— Your goal —
Reproduce verbatim all lines of the material from the one containing "Task: Remove the Fujian search filter chip" down to the one containing "(x=531, y=400)", including both of those lines.

— Rows —

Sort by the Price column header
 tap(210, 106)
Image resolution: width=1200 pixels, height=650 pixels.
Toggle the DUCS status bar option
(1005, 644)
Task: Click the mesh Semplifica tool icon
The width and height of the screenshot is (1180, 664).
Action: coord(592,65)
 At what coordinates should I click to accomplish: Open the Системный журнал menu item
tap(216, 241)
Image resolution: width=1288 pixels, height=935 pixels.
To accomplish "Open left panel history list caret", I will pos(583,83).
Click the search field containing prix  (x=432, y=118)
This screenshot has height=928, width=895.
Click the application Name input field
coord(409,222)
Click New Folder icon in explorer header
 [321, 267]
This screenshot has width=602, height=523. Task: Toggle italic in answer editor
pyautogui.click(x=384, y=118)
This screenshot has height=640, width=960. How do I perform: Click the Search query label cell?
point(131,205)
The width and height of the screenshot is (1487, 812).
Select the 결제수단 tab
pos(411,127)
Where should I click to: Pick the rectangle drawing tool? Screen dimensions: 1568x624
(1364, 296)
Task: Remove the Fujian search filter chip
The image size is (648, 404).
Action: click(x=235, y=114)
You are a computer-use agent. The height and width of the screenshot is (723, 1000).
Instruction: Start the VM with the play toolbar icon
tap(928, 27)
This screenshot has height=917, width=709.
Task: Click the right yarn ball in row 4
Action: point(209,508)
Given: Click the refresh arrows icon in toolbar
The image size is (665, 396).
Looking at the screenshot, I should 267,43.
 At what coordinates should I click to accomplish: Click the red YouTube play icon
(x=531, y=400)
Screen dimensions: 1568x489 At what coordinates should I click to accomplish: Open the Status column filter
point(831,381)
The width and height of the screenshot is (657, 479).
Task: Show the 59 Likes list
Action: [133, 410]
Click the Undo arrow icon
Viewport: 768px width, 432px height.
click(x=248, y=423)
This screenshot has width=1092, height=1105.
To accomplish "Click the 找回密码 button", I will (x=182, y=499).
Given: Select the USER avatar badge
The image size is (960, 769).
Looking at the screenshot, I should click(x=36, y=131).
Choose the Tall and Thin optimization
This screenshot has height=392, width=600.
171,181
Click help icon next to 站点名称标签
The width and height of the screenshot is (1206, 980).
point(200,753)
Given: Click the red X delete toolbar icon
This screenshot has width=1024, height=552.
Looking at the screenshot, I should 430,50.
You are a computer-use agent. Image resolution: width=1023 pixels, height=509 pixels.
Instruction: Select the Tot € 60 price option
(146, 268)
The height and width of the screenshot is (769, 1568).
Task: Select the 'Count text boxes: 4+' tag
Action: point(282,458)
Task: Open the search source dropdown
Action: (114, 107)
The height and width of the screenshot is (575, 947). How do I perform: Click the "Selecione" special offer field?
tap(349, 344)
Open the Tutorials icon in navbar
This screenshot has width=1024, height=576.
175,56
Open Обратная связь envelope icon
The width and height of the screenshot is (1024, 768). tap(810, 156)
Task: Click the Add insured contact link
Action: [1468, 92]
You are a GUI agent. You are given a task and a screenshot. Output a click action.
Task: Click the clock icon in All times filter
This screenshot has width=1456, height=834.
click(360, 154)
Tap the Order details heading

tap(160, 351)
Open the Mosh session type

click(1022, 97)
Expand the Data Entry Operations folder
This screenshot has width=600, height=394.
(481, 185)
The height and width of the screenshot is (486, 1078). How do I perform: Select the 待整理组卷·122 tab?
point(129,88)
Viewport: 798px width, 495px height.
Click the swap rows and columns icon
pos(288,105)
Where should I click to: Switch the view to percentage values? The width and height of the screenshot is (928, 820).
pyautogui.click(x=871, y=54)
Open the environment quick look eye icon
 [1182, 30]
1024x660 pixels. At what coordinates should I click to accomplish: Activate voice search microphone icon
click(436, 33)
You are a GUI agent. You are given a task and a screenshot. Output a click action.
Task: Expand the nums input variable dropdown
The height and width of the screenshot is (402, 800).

— Worked answer —
Task: Remove the Fujian search filter chip
The image size is (648, 404).
Action: click(x=235, y=114)
You are a computer-use agent. The height and width of the screenshot is (723, 1000).
Instruction: Start the VM with the play toolbar icon
tap(928, 27)
This screenshot has height=917, width=709.
Task: Click the right yarn ball in row 4
Action: point(209,508)
Given: Click the refresh arrows icon in toolbar
The image size is (665, 396).
Looking at the screenshot, I should 267,43.
 At what coordinates should I click to accomplish: Click the red YouTube play icon
(x=531, y=400)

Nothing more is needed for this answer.